Exercise goal >> Please write out the records as a numbered list, starting at the line that contains "Click the Your Study heading" and ending at the final line of the records, with blank lines omitted and the pictures left out.

>> BEGIN Records to process

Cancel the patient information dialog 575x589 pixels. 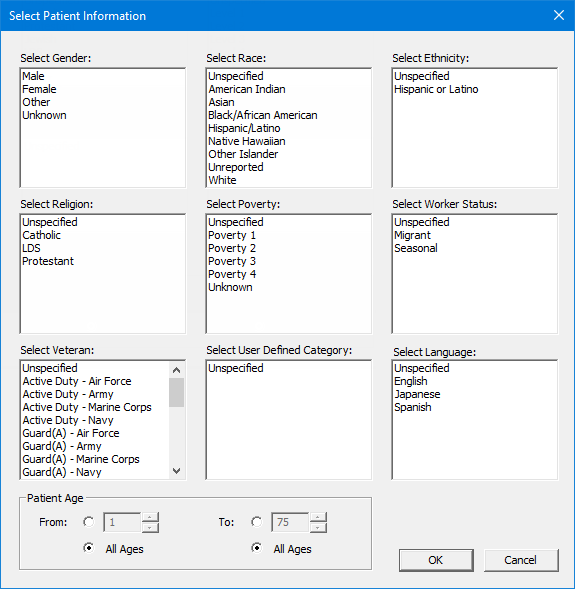click(x=521, y=560)
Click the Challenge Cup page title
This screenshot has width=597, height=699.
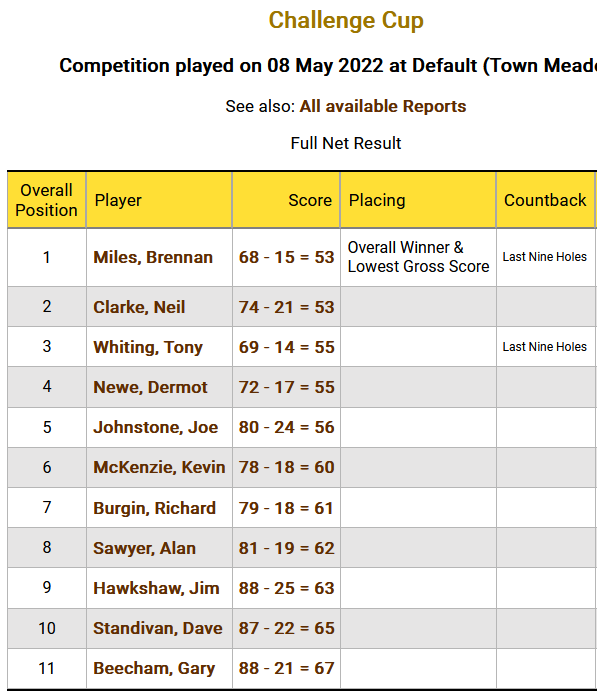tap(346, 21)
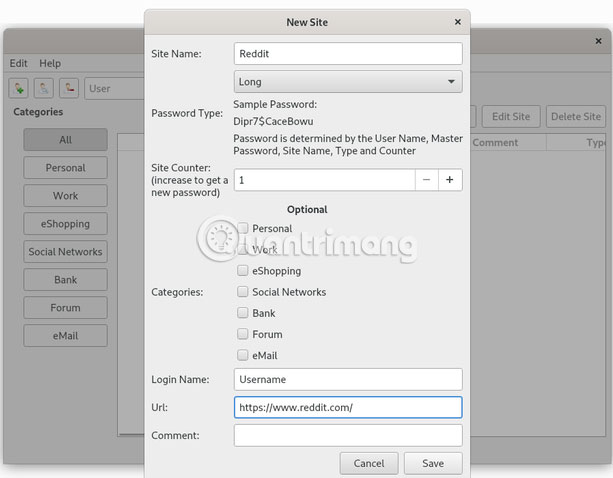Viewport: 613px width, 478px height.
Task: Decrease the site counter with minus
Action: pos(426,180)
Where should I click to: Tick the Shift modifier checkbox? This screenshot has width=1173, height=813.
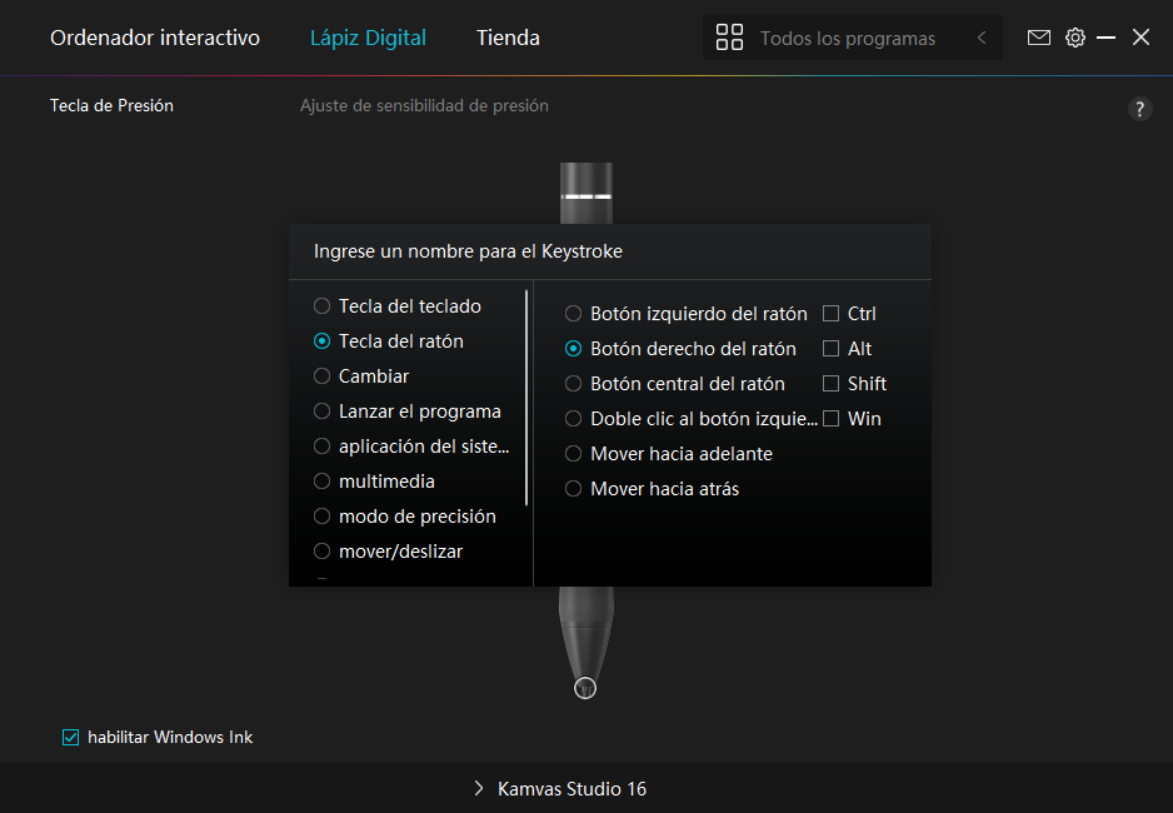pos(831,384)
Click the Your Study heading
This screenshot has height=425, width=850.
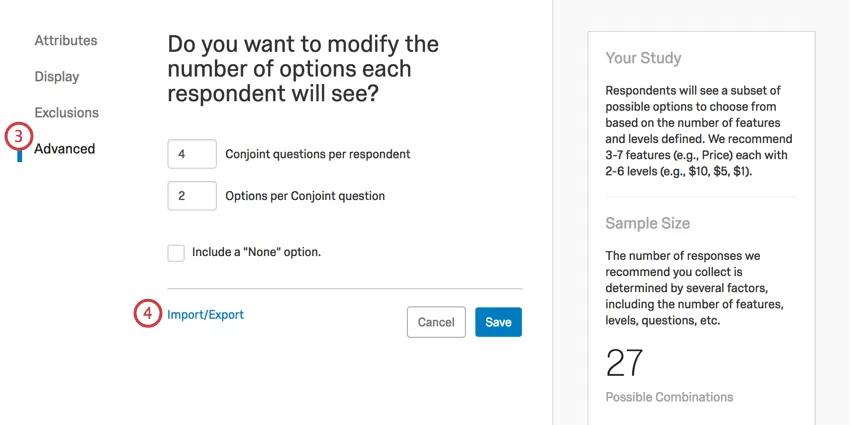click(x=643, y=58)
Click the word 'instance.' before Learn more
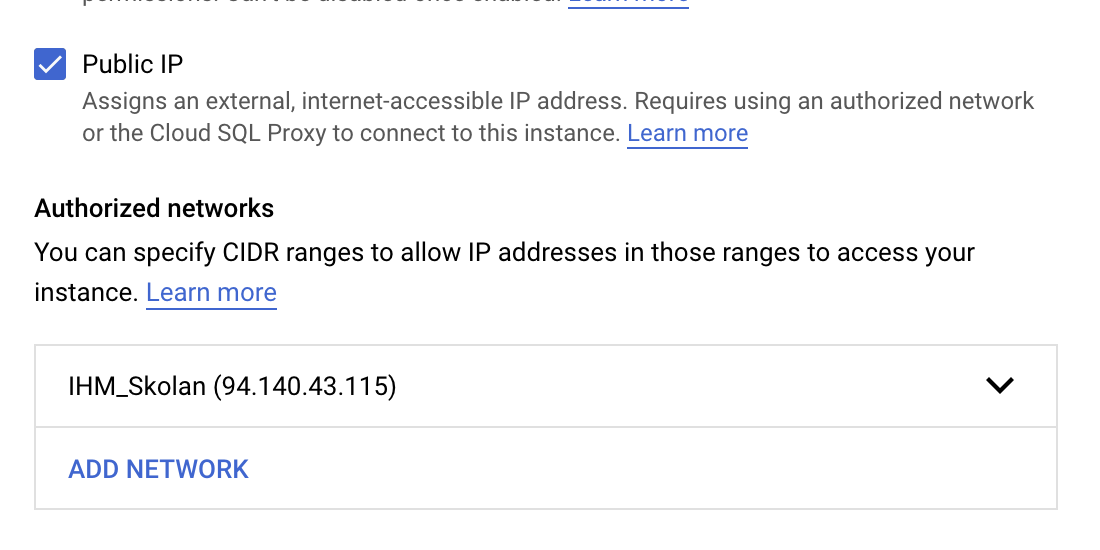This screenshot has height=550, width=1100. pos(85,293)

>> END Records to process

In response >>
1. Click the Your Study heading
2. This screenshot has height=425, width=850.
3. click(x=643, y=58)
4. Click the word 'instance.' before Learn more
5. This screenshot has height=550, width=1100. pos(85,293)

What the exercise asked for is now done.